Successful disease development by P. ultimum is dependent not only on the activation and germination of sporangia in the spermosphere but also on the rapid colonization of seeds and seedling surfaces, ultimately resulting in embryo or seedling infection (11). Our results have shown that P. ultimum colonization levels on cucumber seeds are reduced when E. cloacae is active. Yet, either such reductions in colonization could be due to reduced sporangial activation and germ tube emergence or E. cloacae may continue to interact with P. ultimum mycelia after germ tube emergence to reduce seed colonization and subsequent disease development.
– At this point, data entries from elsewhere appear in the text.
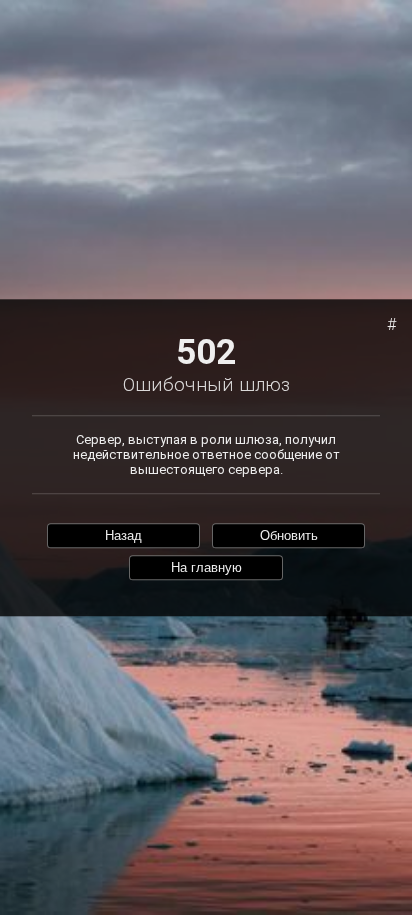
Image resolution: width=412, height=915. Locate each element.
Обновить (289, 535)
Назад (123, 535)
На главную (206, 568)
Two approaches were used to determine whether the reduction in P. ultimum biomass by E. cloacae on cucumber seeds was due solely to reductions of sporangial activation. In the first approach, E. cloacae cells were added to cucumber spermospheres only after sporangia were fully activated (2 h). If disruption of sporangial activation is the principal cause of reduced P. ultimum biomass, adding E. cloacae cells after full activation should result in seed colonization levels greater than or equal to those observed on nontreated seeds or seeds coated with E. cloacae at the time of sowing. In the second approach, seeds were exposed to increasing levels of activated sporangia at the time of sowing. If biomass development on the seed was dependent solely on the numbers of activated and germinated sporangia in the spermosphere, there should be a direct correlation between sporangial dosage and biomass development. Such dose-dependent responses have been frequently described for Pythium species (6). Using both approaches, our results confirmed the experimental predictions—P. ultimum seed colonization was not reduced if E. cloacae cells were added after full sporangial activation. Furthermore, increasing the numbers of sporangia to which seeds were exposed resulted in increasing amounts of seed colonization biomass. These findings are significant because they provide further evidence that the behavior of sporangia alone can establish the ultimate levels of seed colonization and subsequent disease incidence and severity. Therefore, reductions in sporangial activation should translate directly into reductions in disease development.